После боев на Днепре на фронтах наступило затишье. Фашисты пытались оправиться от сурового лета 1943 года, советские войска копили силы для новых ударов…
Снежный буран бушевал иа землях Полесья и Белоруссии в новогоднюю ночь. Он раскачивал вековые деревья, валил сухостой, склонял к земле молодые березки, поднимал столбы снежной пыли, с воем и свистом проносился по лесным чащобам и над полями, нагромождал сугробы, переметал дороги… Но даже эта ярость природы не могла остановить машину войны. Она скрежетала, буксовала, но двигалась, как двигались сквозь пургу эшелоны к фронту. Впереди — платформа, груженная шпалами, потом — платформа с крупнокалиберными пулеметами, к прицелам которых трусливо припали немецкие солдаты в шинелях мышиного цвета, в глубоко надвинутых на лоб касках; наконец, паровоз, вагоны и еще один паровоз, толкач. Все это медленно продиралось в зимней ночной темноте по временно оккупированной советской территории, где на каждом шагу врага подстерегала смертельная опасность.
Дверь сторожки раскрылась, ворвавшийся ветер едва не задул фонарь на столе, за которым над картой склонились командир отряда майор Млынский, комиссар Алиев и начальник штаба капитан Хват.
Млынский, прикрывшись ладонью от света, пытался разглядеть, кто вошел.
— Ерофеич, ты?
— Да нет, бери выше, товарищ командир Особого отряда! — ответил человек в заснеженном полушубке, в белой от снега шапке и с саблей на боку.
Млынский сразу пошел навстречу.
— Николай Васильевич! Какими судьбами?
— Тревожными, брат…
Они обнялись.
— Снимай-ка полушубок… Прошу любить и жаловать, — обратился Млынский к остальным командирам, — товарищ Семиренко…
— А мы знакомы, — сказал Семиренко, пожимая руки Алиеву и Хвату. — Здравствуй, комиссар… А ты теперь, Хват, начальник штаба?
— Так точно, товарищ секретарь обкома, — доложил по-военному Хват.
— Ну вот, прошу позаботиться о моих людях. Добро?
— Есть! — Хват посмотрел на Млынского, который кивнул одобрительно, надел шапку и вышел.
— И скажи Ерофеичу — чаю! — крикнул вдогонку Хвату Млынский.

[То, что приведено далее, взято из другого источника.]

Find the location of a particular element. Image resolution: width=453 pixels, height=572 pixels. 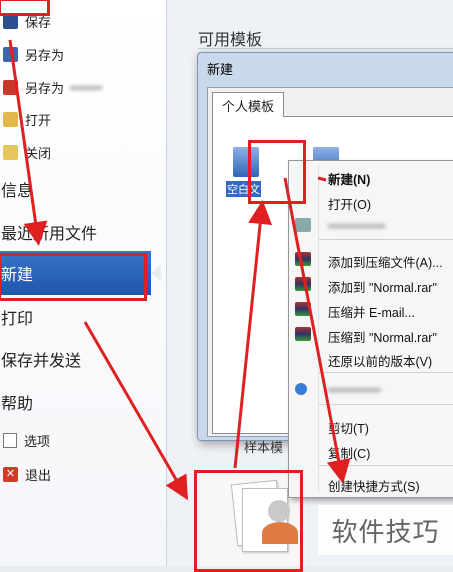

arrow-to-thumbnail is located at coordinates (136, 411).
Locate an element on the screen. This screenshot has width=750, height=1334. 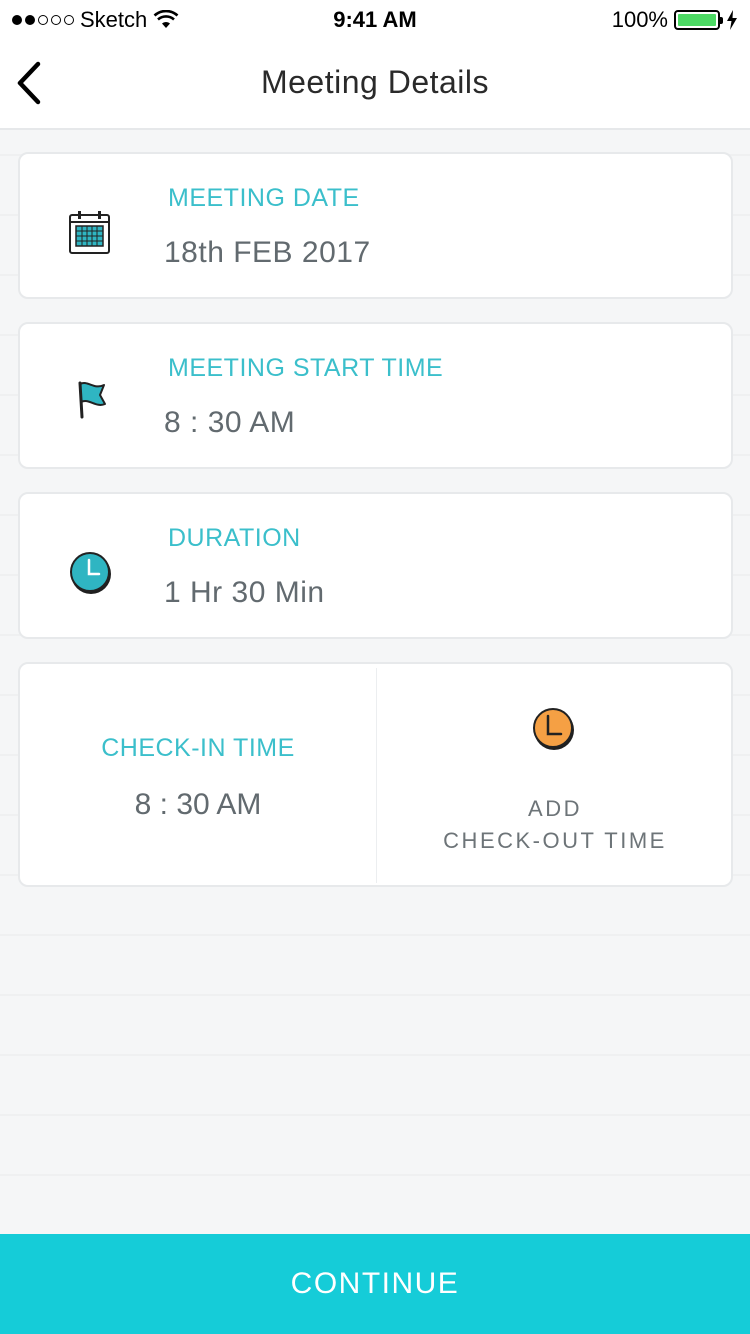
duration-value: 1 Hr 30 Min is located at coordinates (244, 592).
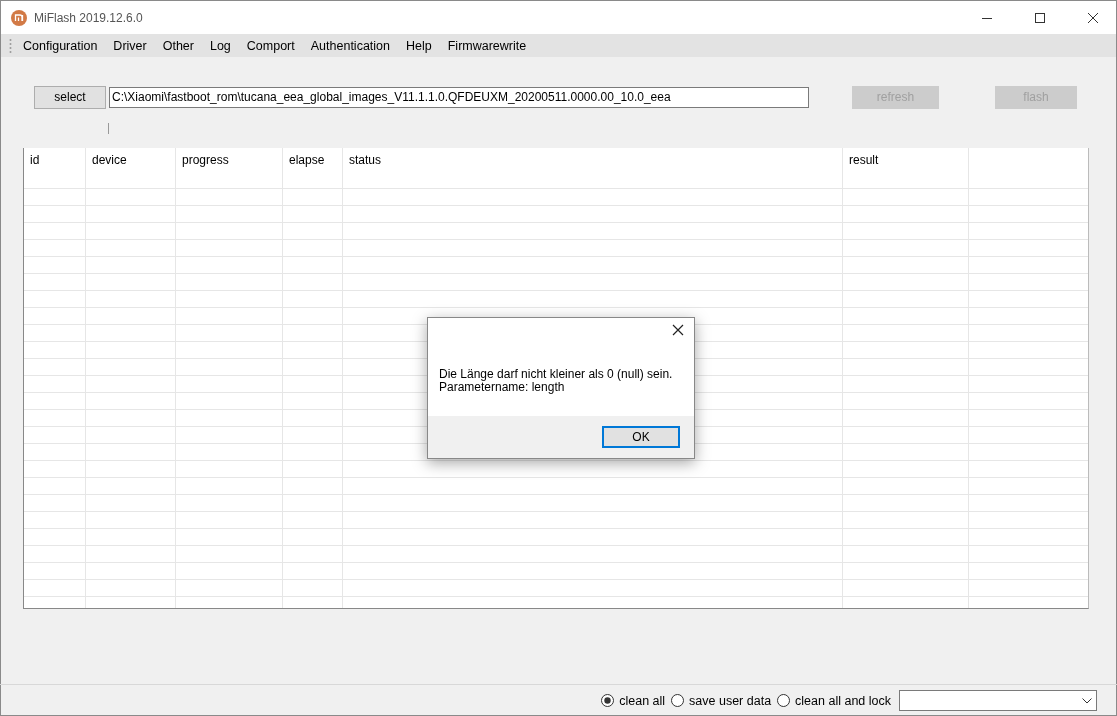 The width and height of the screenshot is (1117, 716). What do you see at coordinates (10, 46) in the screenshot?
I see `grip-icon` at bounding box center [10, 46].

— Чаю — и сразу к делу, — сказал Семиренко, садясь к столу. — Вчера в двадцать два часа авиацией был разрушен Рындинский мост…
— Мы знаем, — сказал Алиев.
— За сутки на разъездах с обеих сторон скопилось много эшелонов с боеприпасами, горючим, продовольствием и один с амуницией, теплыми вещами для фрицев…

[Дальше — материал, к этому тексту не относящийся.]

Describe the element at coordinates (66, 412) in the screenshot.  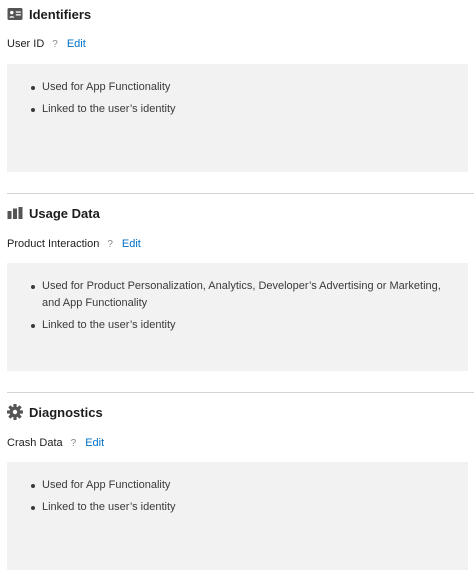
I see `section-title: Diagnostics` at that location.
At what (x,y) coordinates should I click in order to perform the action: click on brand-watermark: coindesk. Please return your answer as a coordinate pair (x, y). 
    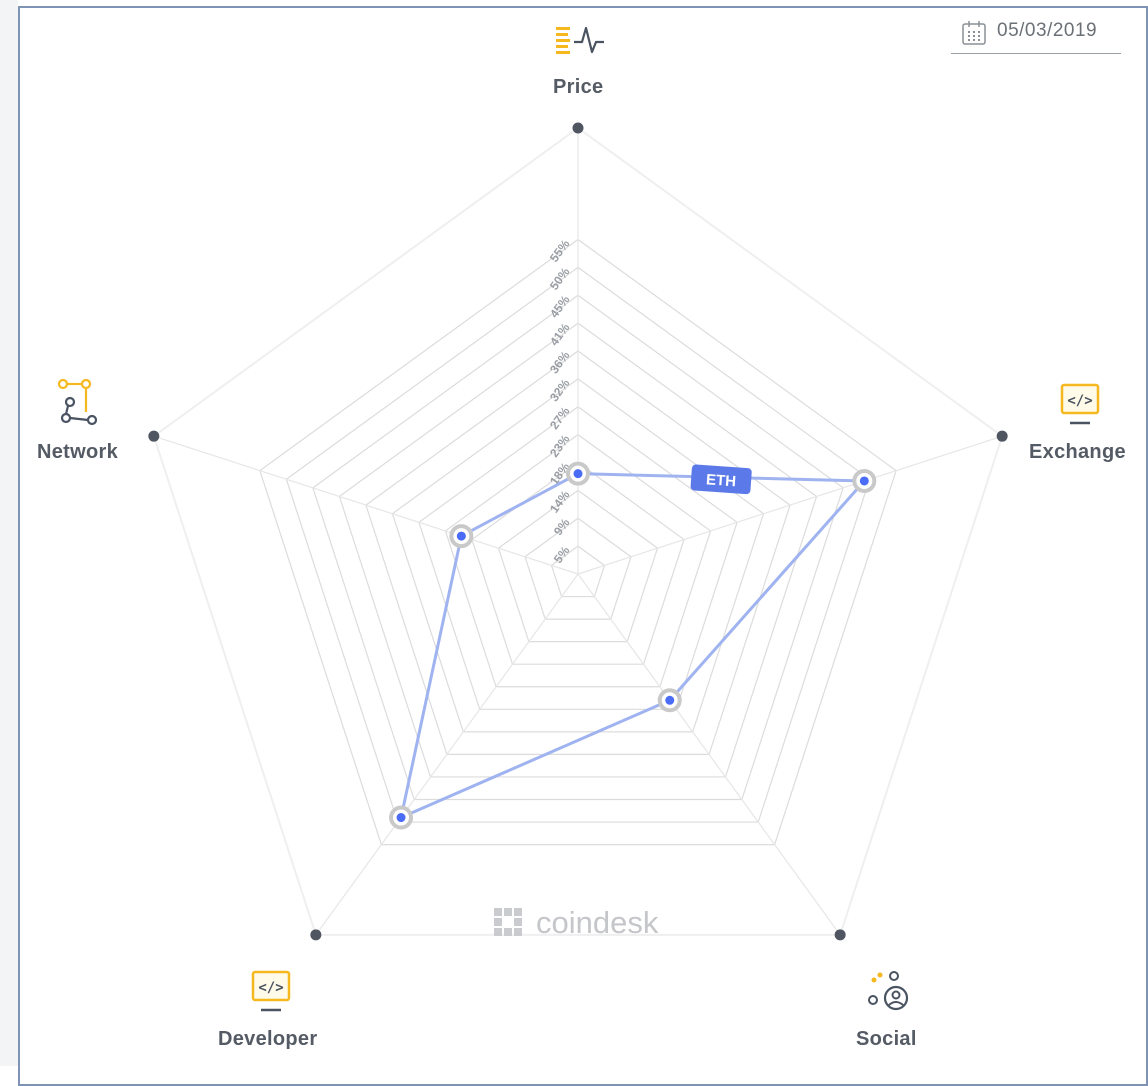
    Looking at the image, I should click on (598, 922).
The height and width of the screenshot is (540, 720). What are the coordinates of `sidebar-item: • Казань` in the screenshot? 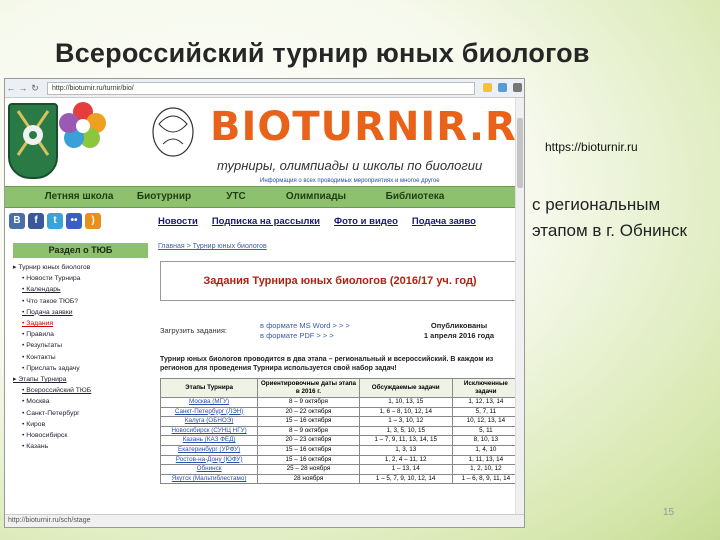 It's located at (83, 446).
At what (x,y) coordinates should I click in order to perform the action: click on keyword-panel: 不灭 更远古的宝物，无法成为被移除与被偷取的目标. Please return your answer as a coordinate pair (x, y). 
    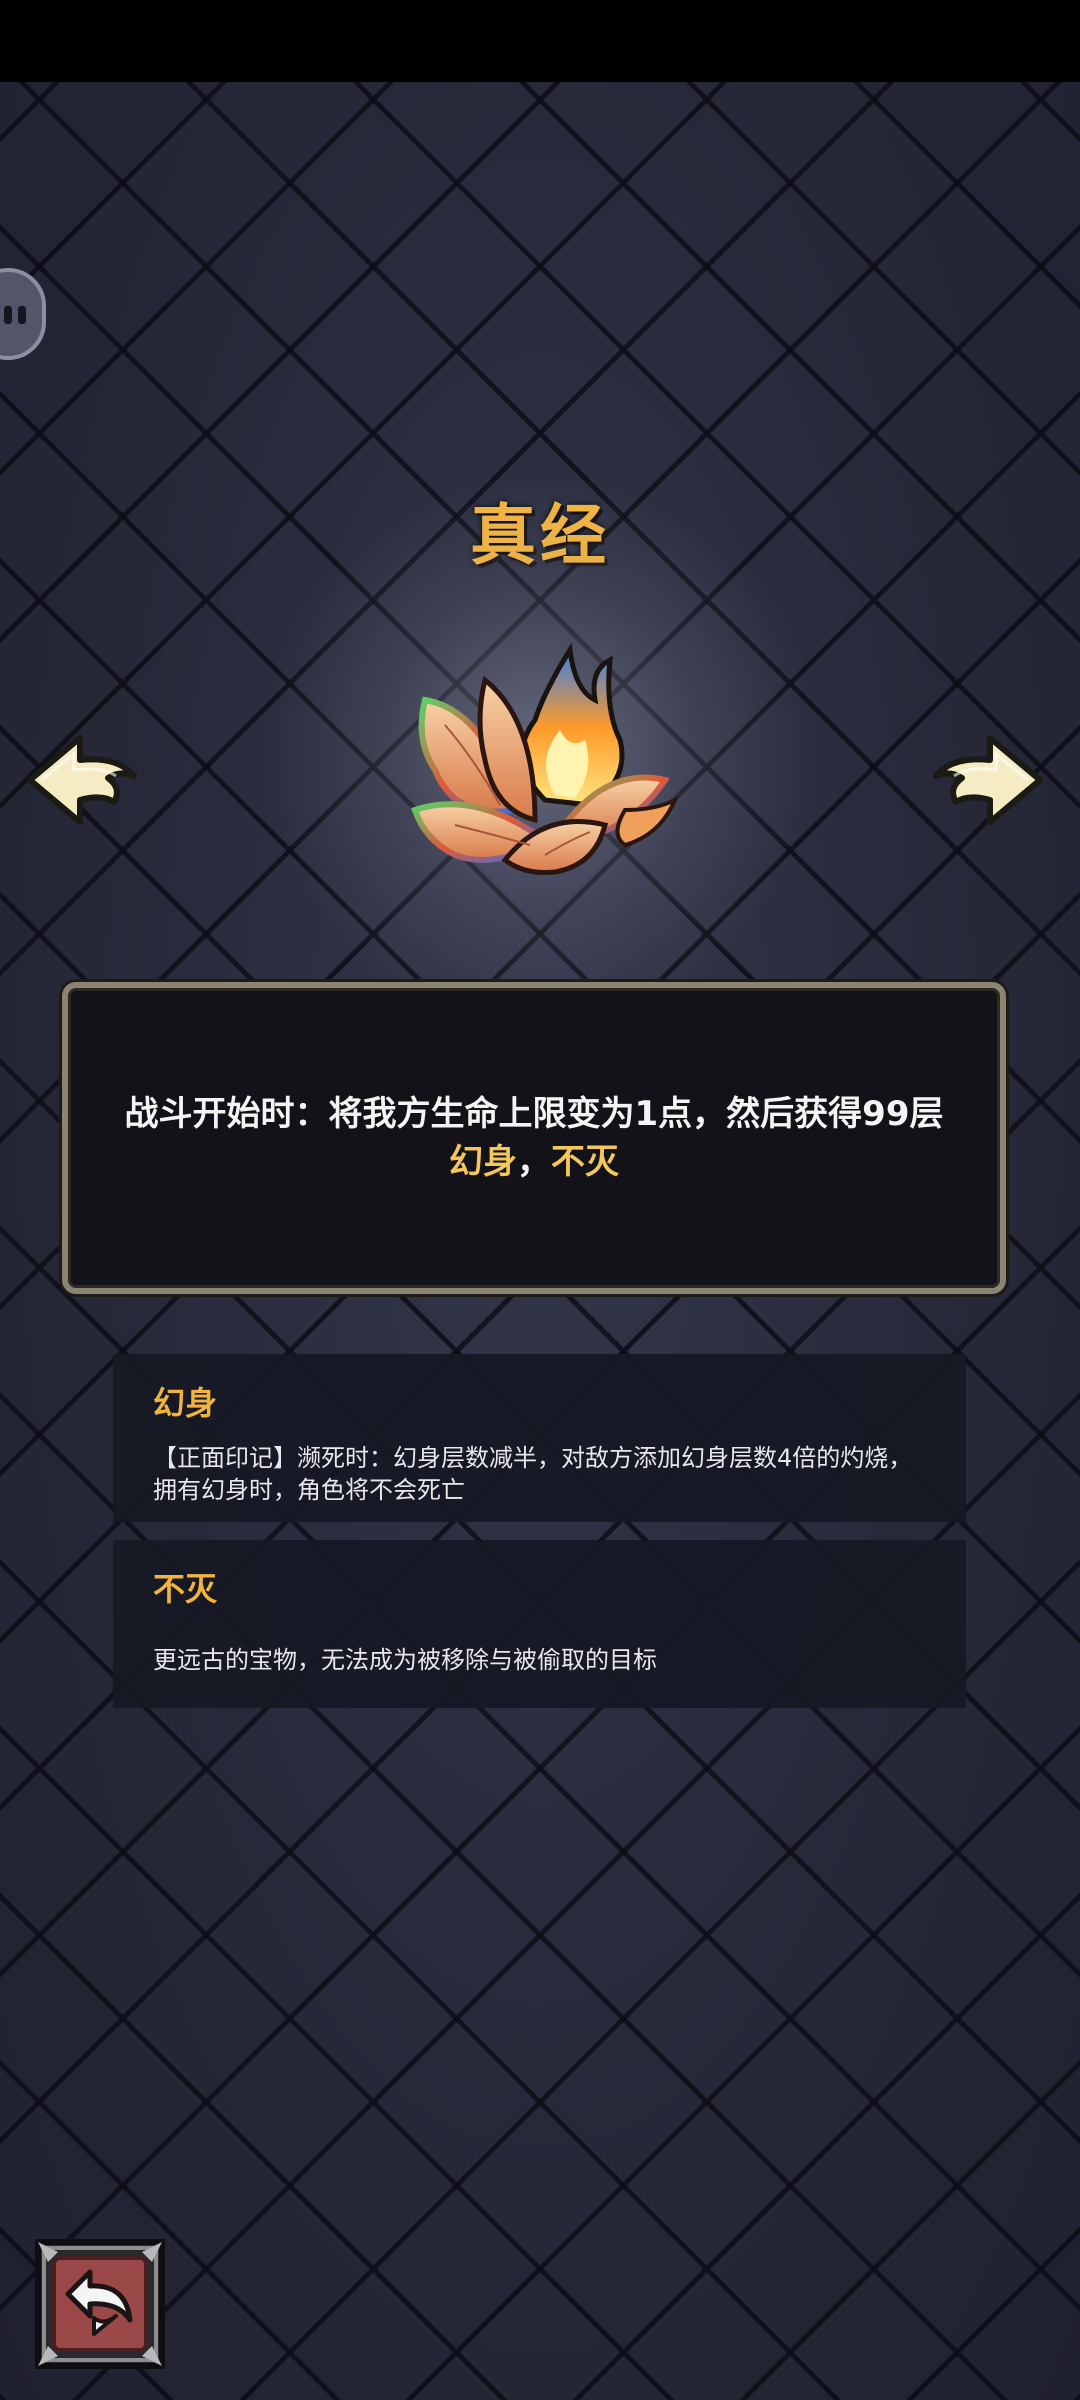
    Looking at the image, I should click on (540, 1624).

— В два пятнадцать на западный берег прибыл еще один эшелон с танками, — заметил Млынский.
— Ишь, чертов сын, все уже знает, — улыбнулся Семиренко. — Так вот, с востока вечером подошел поезд с людьми, которых везут на работы в Германию, поэтому летчики не смогли закончить свою работу…
— А мы и мозгуем тут, как им помочь, — сказал Алиев.

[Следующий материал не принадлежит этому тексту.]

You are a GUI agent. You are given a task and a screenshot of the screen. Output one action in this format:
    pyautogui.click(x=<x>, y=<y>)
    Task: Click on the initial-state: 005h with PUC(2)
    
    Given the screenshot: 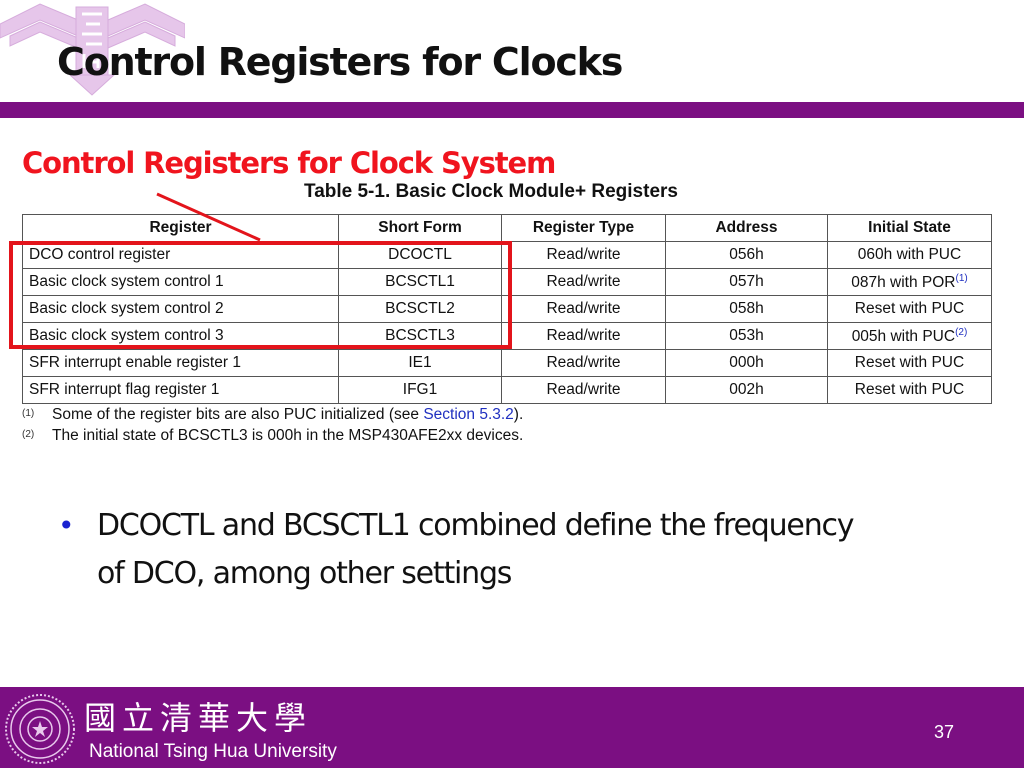 What is the action you would take?
    pyautogui.click(x=910, y=336)
    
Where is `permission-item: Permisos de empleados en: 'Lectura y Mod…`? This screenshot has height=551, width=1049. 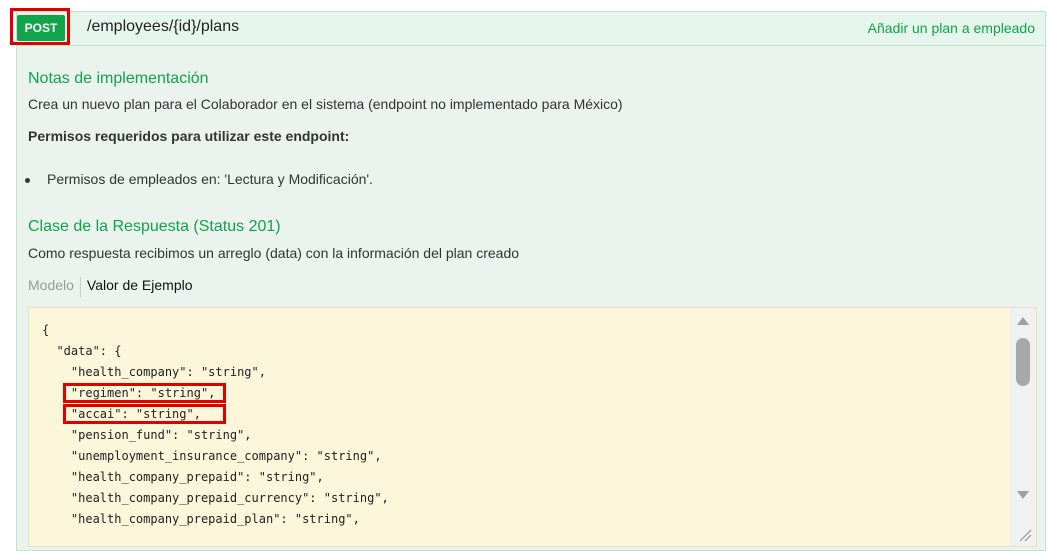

— Давайте, хлопчики, вместе, — сказал Семиренко. — Вы и отряд «Россия» нажмем с двух сторон!.. Ну вот и твой Ерофеич с чаем…
В сторожку вместе с паром вошел пожилой боец с самоваром, ворча под нос:
— Вам надо какой самовар? Трехведерный. А этот недомерок — двадцать раз кипятить. Говоришь, говоришь — все без толку…
— С наступающим Новым годом тебя, Ерофеич! — с веселой улыбкой сказал Семиренко.